Saturday, 24 November 2012

Trillion Tropospheric Insects

Tom Stubbs


If you look up at the sky what do you see? Clouds, birds, planes, the sun, what about insects? We are all familiar with butterflies fluttering by during a warm summer’s day. But did you know that updrafts of air can carry them to over 3,000 feet, higher than the world’s tallest building? Up there, the butterflies are joined by flies which travel to heights of around 5,000 feet and even higher than this you find aphids, midges and wasps. Amazingly, beetles are known from heights above 6,000 feet, such as the common ladybird. In the search for mates, Male Gypsy moths can even get to 10,000 feet. If we continue our vertical journey further, to say 13,000 feet, we reach heights exceeding many mountains. Surely nothing can get as high as this? Wrong! Have you ever been sat outside and seen a spider that appears to be floating through the air? These spiders are actually attached to a single silk thread that is carrying like a helium balloon! Using this technique, spiders have been found at 13,000 feet. The highest living insect ever recorded was, believe it or not, an individual termite at 19,000 feet.

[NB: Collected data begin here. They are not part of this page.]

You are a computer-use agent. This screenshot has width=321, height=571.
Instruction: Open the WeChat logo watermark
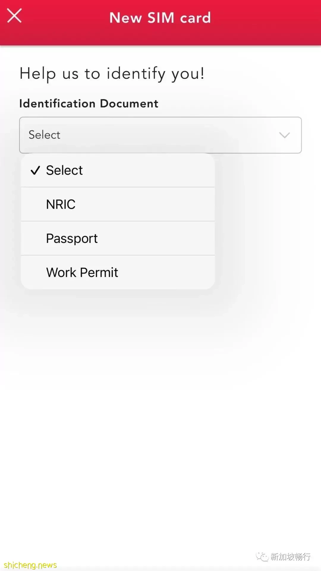pyautogui.click(x=262, y=556)
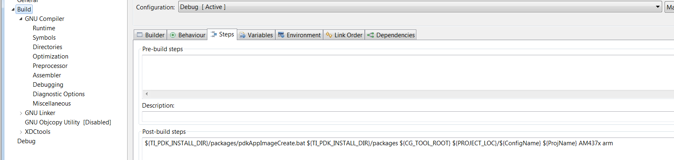Image resolution: width=674 pixels, height=160 pixels.
Task: Collapse the GNU Compiler node
Action: (21, 19)
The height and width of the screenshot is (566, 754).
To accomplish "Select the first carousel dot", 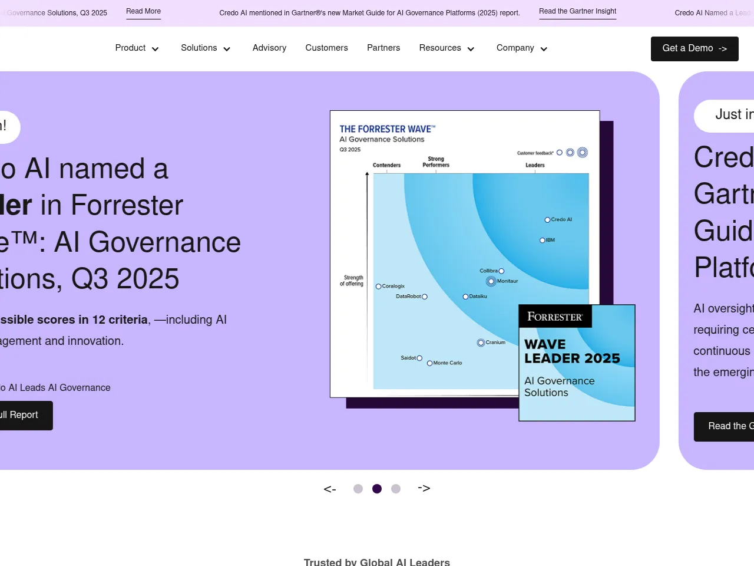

So we now know that up above us there are hidden highways of life. Insects use these to search for new habitats, food and mates. Have you ever considered how many individual insects there may be flying above us right now? Scientists believe that if you take a 0.6 square mile column of air going from the surface to the edge of space in a spring or summer month there will be 3 billion individuals within it. So that’s 3 billion insects within a column of just 0.6 by 0.6 miles. Now imagine if you extended this to cover the entire surface of Earth! This makes the scientific estimates of around 10 quintillion (1018) individual insects alive right now seem quite reasonable.